# Brave New World by Aldous Huxley



## demented_1004 (Aug 5, 2005)

Has anyone read this book? I've just finished reading it. Thought-provoking stuff. I quite didn't get the last page- does John, the "Savage" commit suicide at the end?


----------



## Anarkos (Aug 7, 2005)

Very good book.

Starrwriter - Can someone really blame a generation as skullfucked from birth as mine for high drug use?  Is meth really all that much worse than other drugs which lead often to violence...such as alcohol?

Fuck it.  I'm Edge.  Don't tar the youth with one brush.


----------



## Hodge (Aug 7, 2005)

Meth leads to violence as well. Have you ever seen a guy go on a speed crash? Stay away.


----------



## Anarkos (Aug 7, 2005)

Hodge - Not disputing that, but simply pointing out that it's far from alone.

Starrwriter - I don't believe in the concept of "good" narcotics.  Even weed.  While you say it "helped" I would disagree...unless helping involves causing paranoia (which often leads to violence) and dulling of the wits.  

Now, my generation's issues: Environmental collapse, spectre of AIDS, babysitting-via-TV/computer, threat of "terrorism", endless vague wars on abstract nouns, mass-market plastic culture, unprecedented divorce rates and levels of single parenting, blah, blah.


----------



## Ejp414 (Aug 7, 2005)

The first fifty pages or so of that book just blew my mind. After that, it seemed to lose its magic, but I still found it to be a great book with amazing concepts to ponder.


----------



## The Evincar (Aug 30, 2005)

One of my favorite pieces of dystopian literature...A bit awkard at points, but still a great book from Orwell's mentor. Who's to say it's not utopia if practically everyone's happy, programmed to be happy or not, they don't know better, mostly. 

Anyway,  "Island", "The Doors of Perception and Heaven and Hell", and a few other books of his were quite nice too, can't remember all their names at the moment.


----------



## Spudley (Aug 30, 2005)

Brave New World. One of the best pieces of early science fiction. The really impressive thing about it is that it was written in the 1920s, but it hasn't dated at all. The scientific elements he described are even more real now than they were when he wrote it, and the dystopian society he created is utterly plausible and believable. And - if you stop to think about it - very scary.

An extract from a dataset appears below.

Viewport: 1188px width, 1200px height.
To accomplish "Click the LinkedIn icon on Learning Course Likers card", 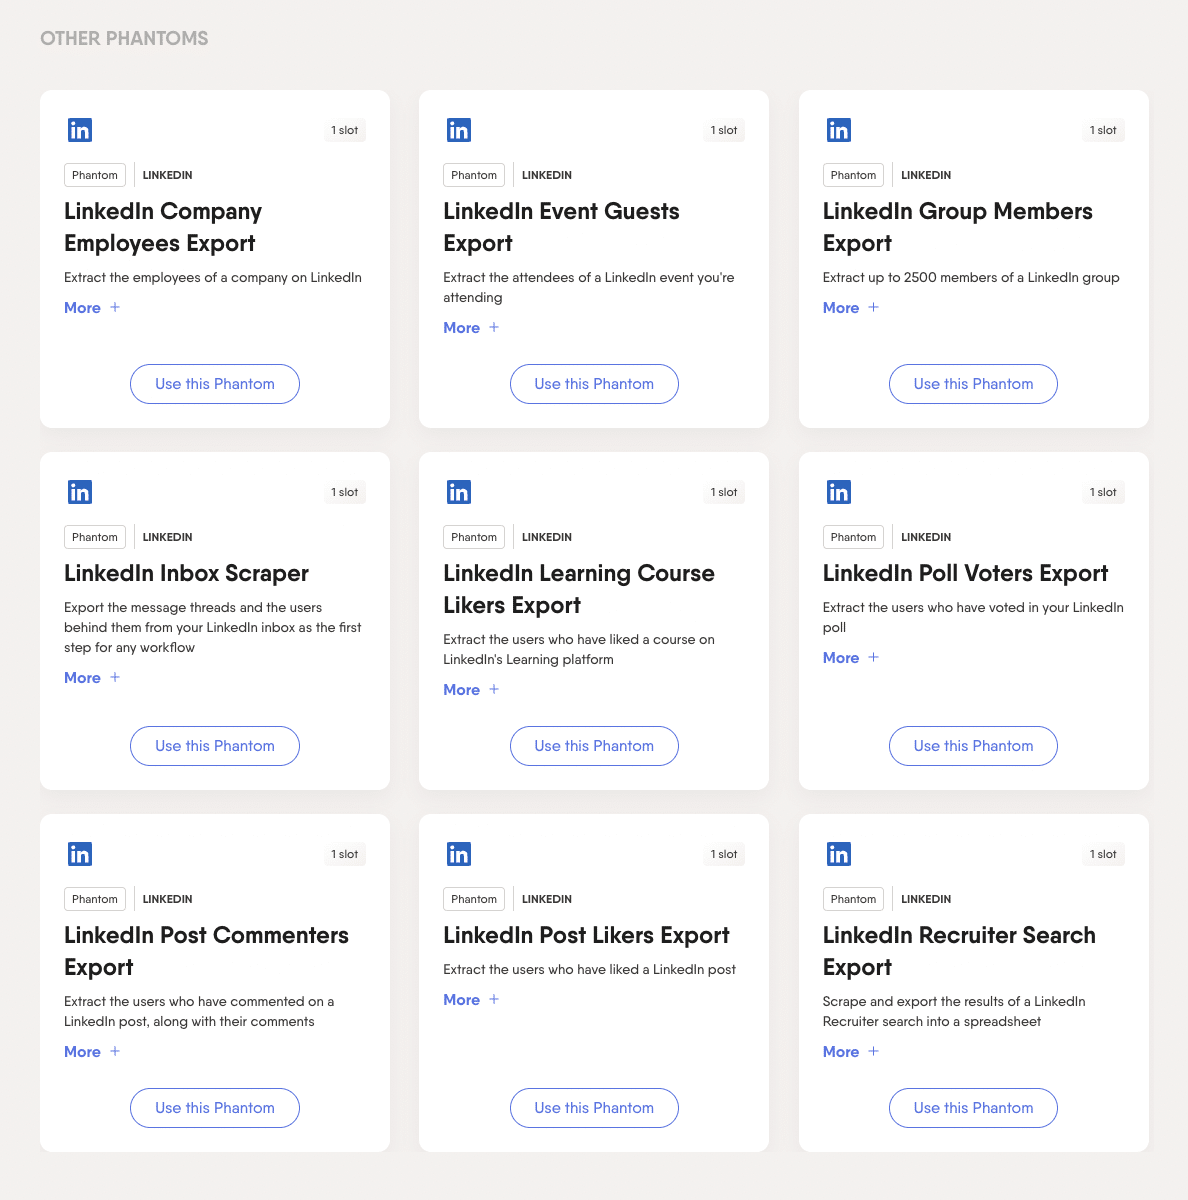I will (458, 491).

I did a comparative study of BNW vs 1984 when I was in high school. It's probably about time I re-read them both.


----------



## strangedaze (Aug 30, 2005)

I don't understand why it is dystopic. Give me happy pills when I am sad, sex with everyone when I'm horny, and I'm a happy camper.


----------



## strangedaze (Aug 30, 2005)

I keep telling myself that I'm an Alpha, but then the intoxicants wear off and I'm forced to face reality.


----------



## Trilock (Sep 9, 2005)

I remember reading this book when I was a senior in high school and was simply blown away as well. It's a good, futuristic take on the Hindu Caste system, imposed on "civil" society--in which he also wrote an introduction to a version I have of the Bhagavad-Gita.


----------



## PaPa (Sep 23, 2005)

The thing is, if you think about the society described resonably, it works - everyone is happy.  Those who aren't happy are either sent away to live with others of their kind or elevated to high office.  Some people are deliberately given lower status, but they are made to enjoy their menial work and not want more brains - they are just as happy as the Alphas.

The moral of my argument is that being reasonable isn't always the best course.


----------



## pride.in.introspection (Feb 10, 2006)

I only got part way through the book. I found it difficult to read.


----------